The vulnerability is found on the Intel processors, including Gemini Lake, Gemini Lake Refresh, and Apollo Lake platforms called Atom, Pentium, and Celeron.
It affects an extensive array of netbooks and Intel-based IoT systems bases like smart home systems and appliances, cars, and up to medical equipment.
Security experts said Intel is at the fourth rank in the IoT chip market, alongside its Intel Atom E3900 series of IoT processors affected by the CVE-2021-0146 vulnerability. Car manufacturers use the Intel Atom E3900 IoT processors series for over 30 car models, such as Tesla’s Model 3.

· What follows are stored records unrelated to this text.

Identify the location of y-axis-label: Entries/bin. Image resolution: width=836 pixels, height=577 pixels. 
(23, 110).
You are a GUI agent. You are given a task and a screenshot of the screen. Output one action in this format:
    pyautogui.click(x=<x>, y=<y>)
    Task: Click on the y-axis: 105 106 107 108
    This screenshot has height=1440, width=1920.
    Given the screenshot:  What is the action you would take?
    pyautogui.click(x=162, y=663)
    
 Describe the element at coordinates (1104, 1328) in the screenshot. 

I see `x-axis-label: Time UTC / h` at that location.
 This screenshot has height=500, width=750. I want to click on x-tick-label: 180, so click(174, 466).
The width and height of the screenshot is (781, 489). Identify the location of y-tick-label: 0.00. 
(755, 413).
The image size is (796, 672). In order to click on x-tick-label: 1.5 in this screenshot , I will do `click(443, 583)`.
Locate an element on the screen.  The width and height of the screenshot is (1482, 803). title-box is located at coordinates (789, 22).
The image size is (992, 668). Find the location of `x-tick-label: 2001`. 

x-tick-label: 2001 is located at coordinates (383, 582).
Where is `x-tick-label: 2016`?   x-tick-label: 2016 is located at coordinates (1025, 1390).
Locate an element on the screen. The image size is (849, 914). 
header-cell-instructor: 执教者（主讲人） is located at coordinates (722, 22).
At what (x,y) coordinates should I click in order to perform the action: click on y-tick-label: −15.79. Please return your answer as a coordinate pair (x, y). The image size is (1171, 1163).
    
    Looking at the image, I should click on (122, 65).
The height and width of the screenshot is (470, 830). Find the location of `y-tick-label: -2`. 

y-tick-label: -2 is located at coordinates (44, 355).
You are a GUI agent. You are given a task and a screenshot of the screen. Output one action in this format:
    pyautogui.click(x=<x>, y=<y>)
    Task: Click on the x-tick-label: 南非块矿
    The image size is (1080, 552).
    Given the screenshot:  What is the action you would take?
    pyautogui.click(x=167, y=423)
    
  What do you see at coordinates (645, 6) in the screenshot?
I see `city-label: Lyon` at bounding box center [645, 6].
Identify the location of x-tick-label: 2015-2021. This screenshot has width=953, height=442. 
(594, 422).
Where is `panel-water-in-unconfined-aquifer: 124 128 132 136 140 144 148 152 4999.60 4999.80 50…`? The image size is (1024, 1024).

The flaw’s vulnerability score received about 7.1 on the Common Vulnerability Scoring System (CVSS) 3.1 scale.
A real threat begins, for example, is if a compromised device such as a laptop got stolen or lost, especially if it contains highly confidential data in encrypted form. Once threat actors find the vulnerability, they can extract an encryption key and acquire access to the device.
Moreover, the vulnerability can also be abused in targeted attacks throughout the supply chain.
Another hypothetical example is if an Intel processor-based device supplier employee extracts the Intel CSME firmware key and executes spyware that installed security software does not detect. Experts consider this example incident dangerous since it enables the extraction of root encryption keys in Intel’s Platform Trust Technology (PTT) and Enhanced Privacy ID (EPID) technologies in systems that protect digital content from being illegally counterfeited.
Experts say that the discovered vulnerability is a debugging feature with extensive privileges and is not protected as it must be. It is highly advised for manufacturers to be extra careful with security provisioning methods for debugging mechanisms to avoid future potentials of bypassing built-in protection.
Users can also install the UEFI BIOS updates published by manufacturers of electronic devices and equipment to fix discovered vulnerabilities.